Stock market downturn? How to cope.

The stock market has been roaring in recent years, but that's no reason not to prepare for an eventual downturn. Read on for tips on how to weather a stock market storm. 

Alfredo Sosa/Staff/AP/File
A photo illustration of a bear market. Itkin recommends reallocation and insurance as ways to navigate a stock market downturn.

Did you really think the bull market of 2013 could last forever? Recently, those rose-colored glasses might have been knocked off.  But does your portfolio allocation reflect that?
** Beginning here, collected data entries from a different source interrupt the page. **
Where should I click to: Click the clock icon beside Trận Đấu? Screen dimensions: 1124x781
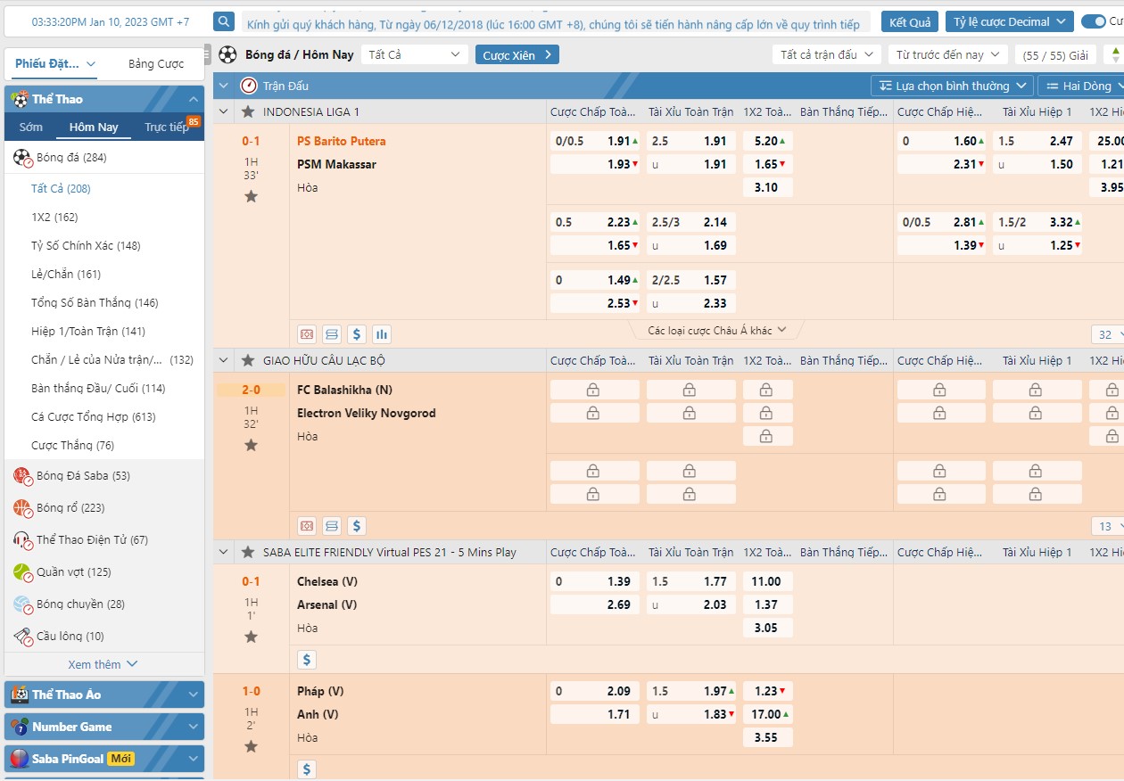coord(249,86)
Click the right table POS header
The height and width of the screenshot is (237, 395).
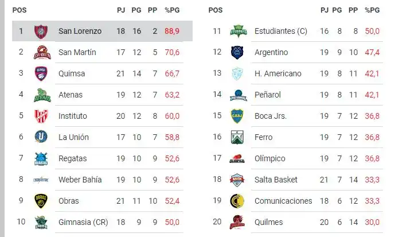[216, 10]
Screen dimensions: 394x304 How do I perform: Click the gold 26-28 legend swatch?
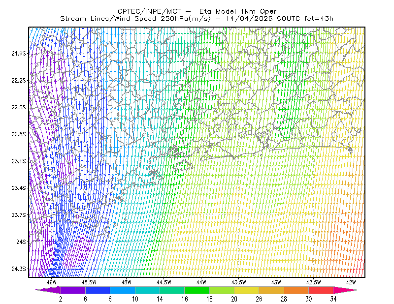pyautogui.click(x=271, y=290)
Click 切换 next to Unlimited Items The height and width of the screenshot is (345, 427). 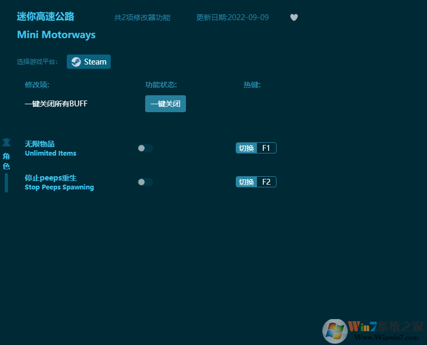pos(246,148)
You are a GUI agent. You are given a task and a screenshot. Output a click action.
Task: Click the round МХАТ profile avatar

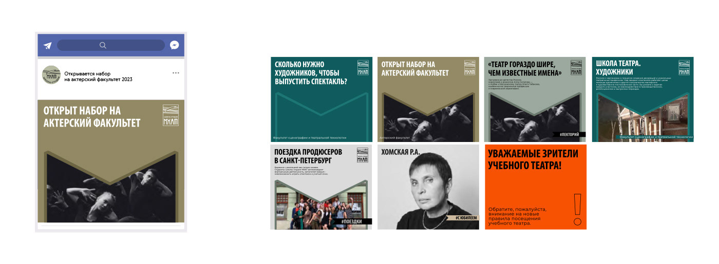[x=51, y=76]
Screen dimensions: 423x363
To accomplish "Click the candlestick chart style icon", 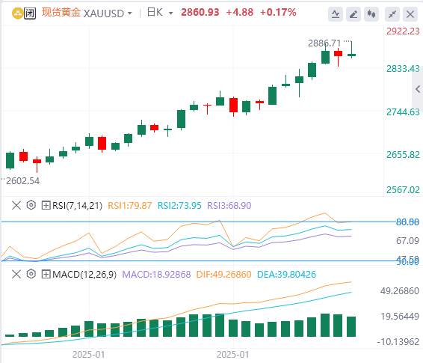I will 371,14.
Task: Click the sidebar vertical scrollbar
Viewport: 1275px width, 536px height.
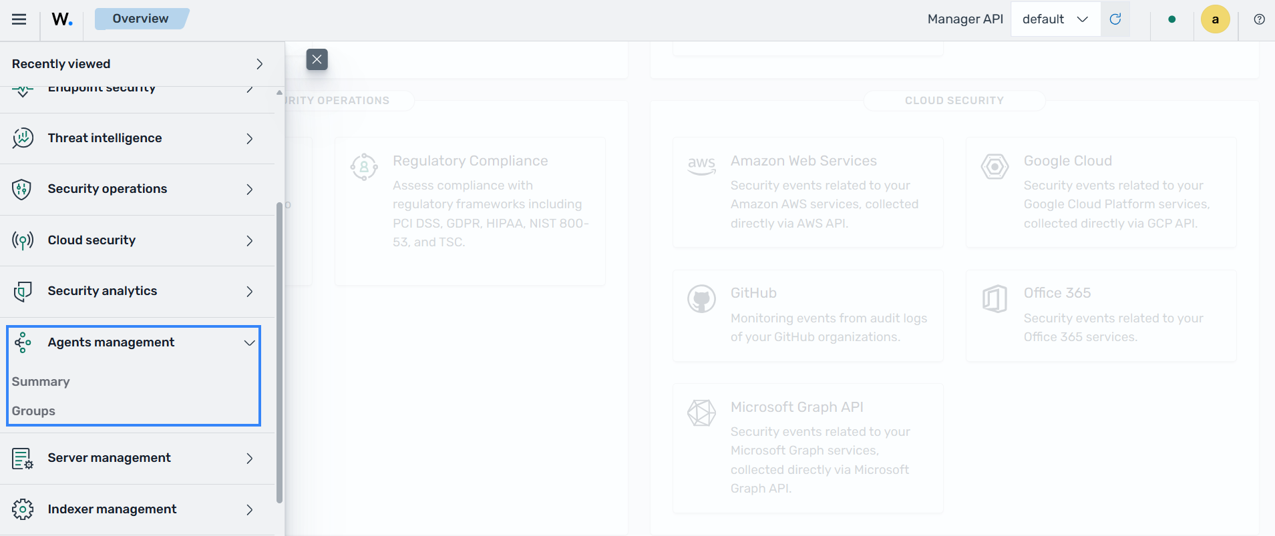Action: point(279,352)
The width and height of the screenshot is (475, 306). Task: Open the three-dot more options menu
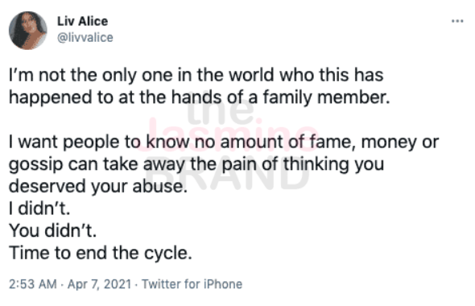tap(457, 21)
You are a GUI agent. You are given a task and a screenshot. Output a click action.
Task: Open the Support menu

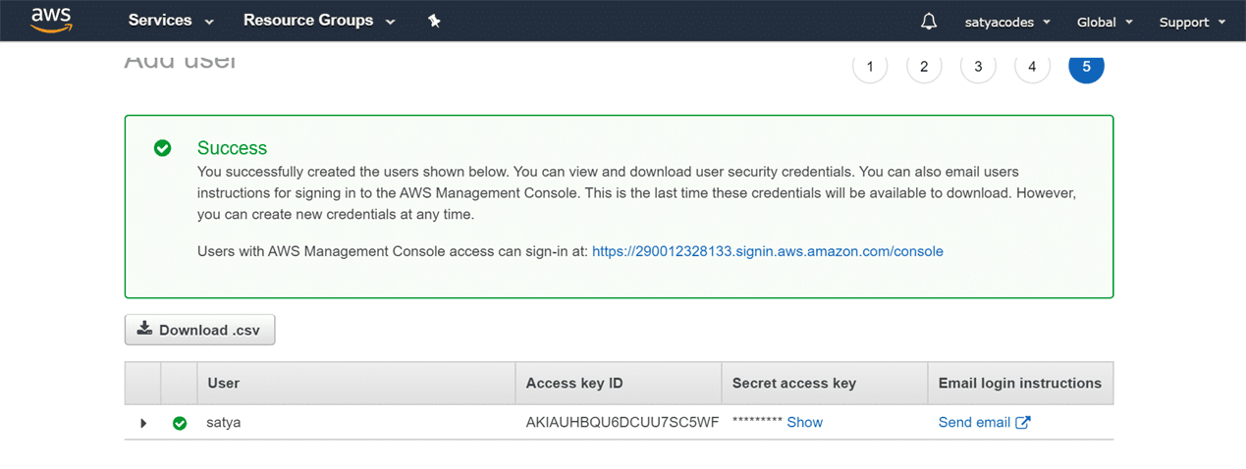1192,22
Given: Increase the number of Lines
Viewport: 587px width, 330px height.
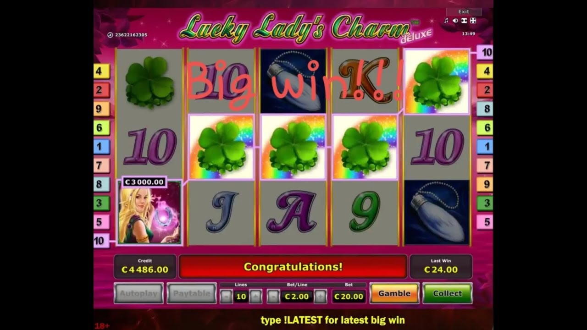Looking at the screenshot, I should point(256,297).
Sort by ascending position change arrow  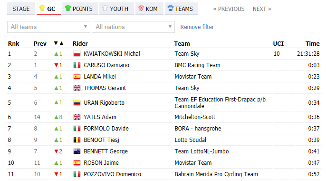click(61, 43)
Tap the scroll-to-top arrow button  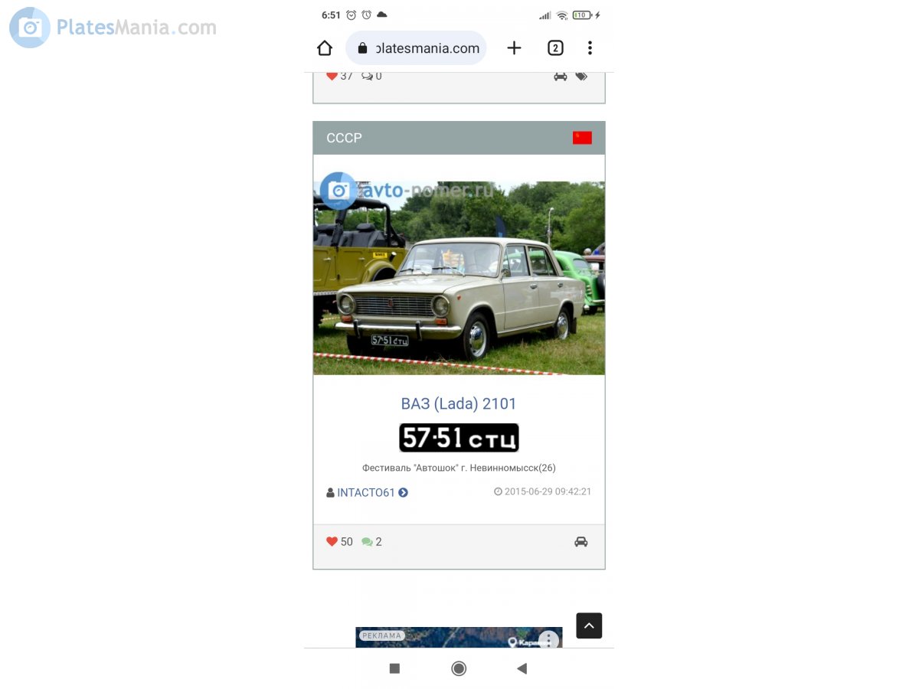589,625
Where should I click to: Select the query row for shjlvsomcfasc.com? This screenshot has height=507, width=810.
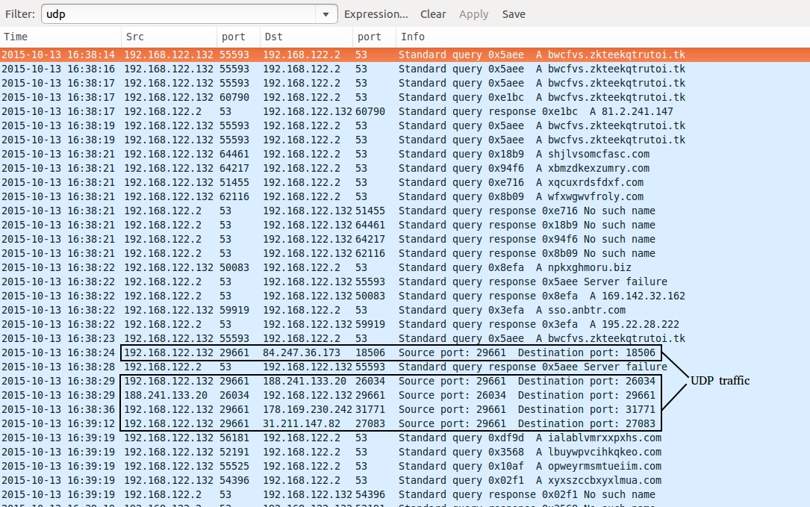(x=403, y=154)
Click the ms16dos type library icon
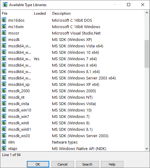The width and height of the screenshot is (150, 168). point(4,20)
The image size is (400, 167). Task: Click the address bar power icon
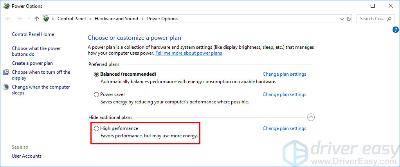point(46,19)
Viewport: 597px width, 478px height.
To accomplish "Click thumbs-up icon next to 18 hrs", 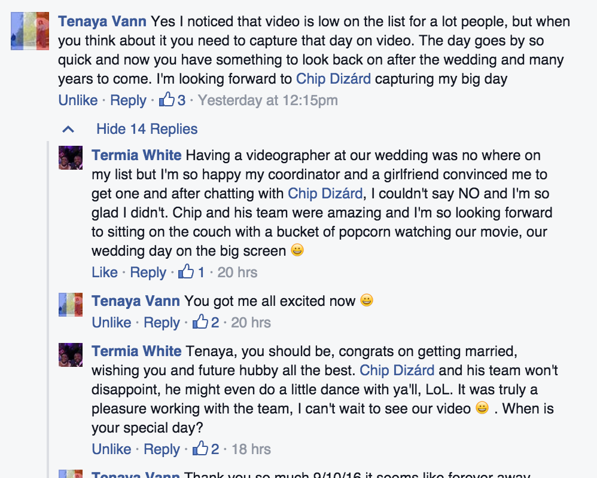I will pos(199,449).
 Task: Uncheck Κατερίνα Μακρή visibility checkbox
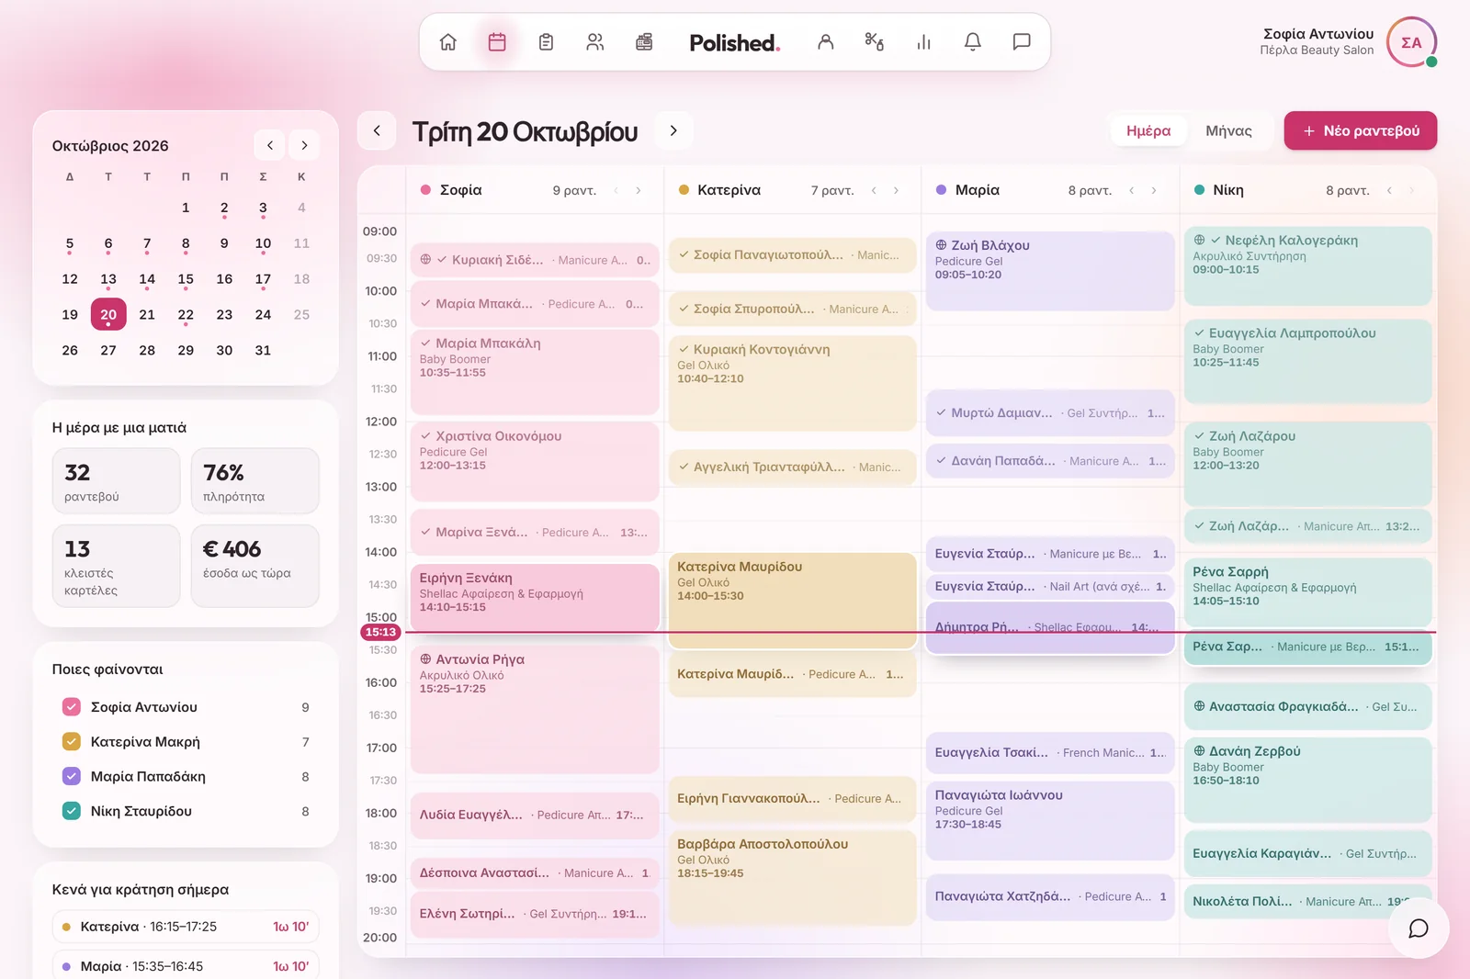tap(72, 742)
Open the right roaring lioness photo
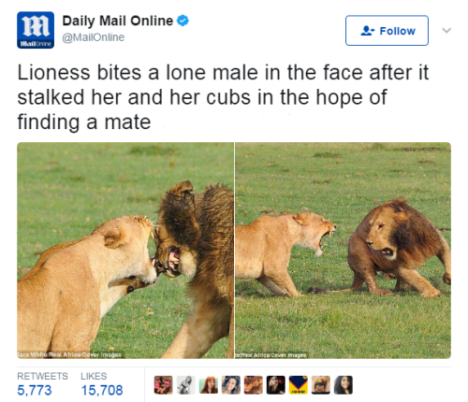Screen dimensions: 468x402 343,251
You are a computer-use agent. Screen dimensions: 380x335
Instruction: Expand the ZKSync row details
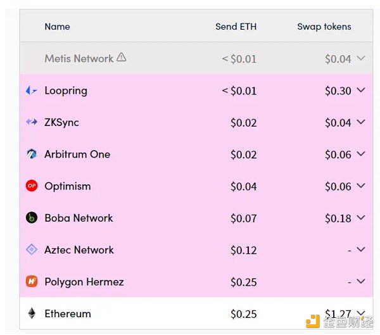coord(361,122)
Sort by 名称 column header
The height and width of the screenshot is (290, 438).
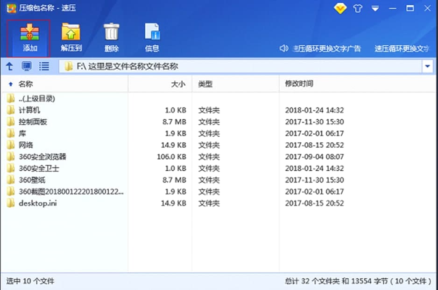pyautogui.click(x=26, y=84)
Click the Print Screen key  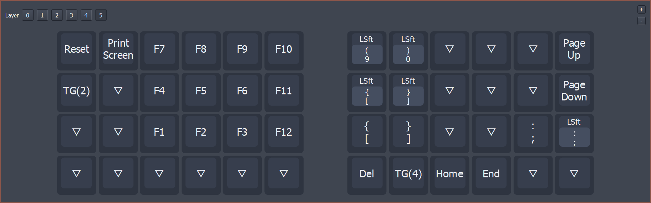[118, 49]
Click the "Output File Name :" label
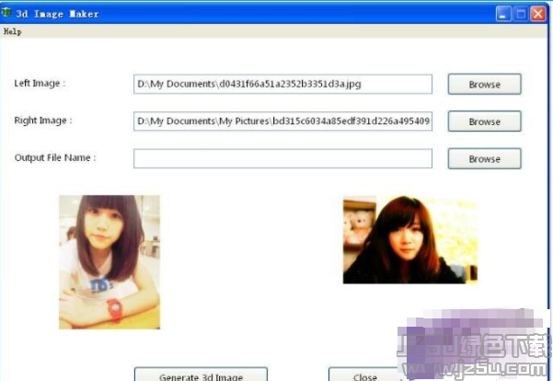553x381 pixels. pyautogui.click(x=55, y=158)
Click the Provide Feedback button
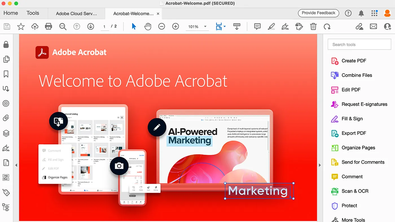 pyautogui.click(x=318, y=13)
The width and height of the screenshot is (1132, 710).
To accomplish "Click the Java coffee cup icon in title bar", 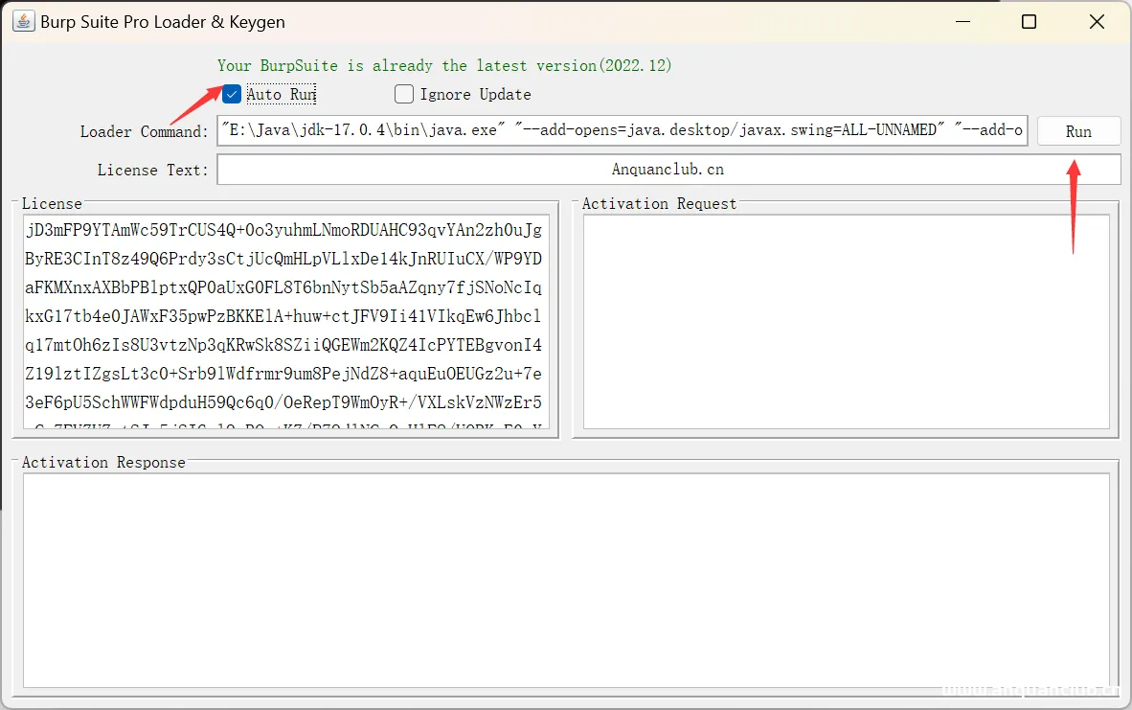I will pos(23,21).
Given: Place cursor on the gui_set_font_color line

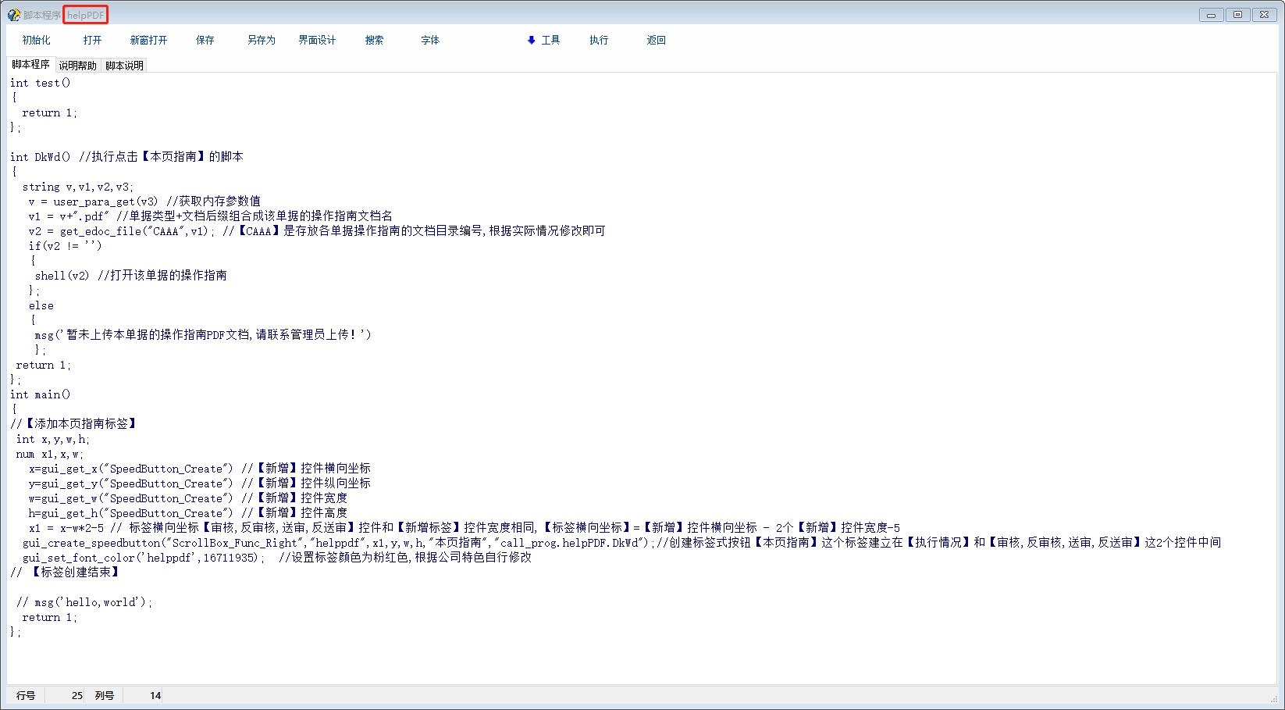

If the majority of your money is invested in U.S. stocks (or ETFs or mutual funds composed of U.S. stocks), you might want to consider one of these three strategies:

  1. Reallocate.  Sell some stocks or funds that have gone up a lot and invest the proceeds in a diversified portfolio of various asset classes. Depending on your time horizon and risk tolerance, these could include some combination of international developed country stocks, emerging market stocks, REITs, commodities and bonds. If you can’t bear to sell most of your holdings due to capital gains tax implications, then consider the next two strategies.
  2. Buy insurance.  A quick and easy way to hedge your portfolio against a market downturn is to buyput options on a major market index such as the S&P 500. If the market corrects, the value of your put options should partially offset the loss of the equities in your portfolio. If the market stays high, you simply lose what you paid for the insurance.  It’s like owning insurance on your home, where you pay a premium to protect the value of your asset.
  3. Generate income from your stock.  Many people shift to dividend-payers when they fear a market downturn because of the ability to collect dividend income while waiting for the market to improve. In addition to receiving dividend income, you can also receive option premium income by writing covered calls on stocks or ETFs you already own. In exchange for agreeing to sell your securities at a certain price sometime in the future, you receive income in your account today. The income you generate with this strategy serves to partially or fully offset declining stock prices.

The default option—doing nothing to adjust to a changing market environment—is to stick with the “buy and hold” strategy, which will likely bear fruit over the long term. But if you don’t want to suffer significant losses in the short term, it might be worth your while to execute a different strategy.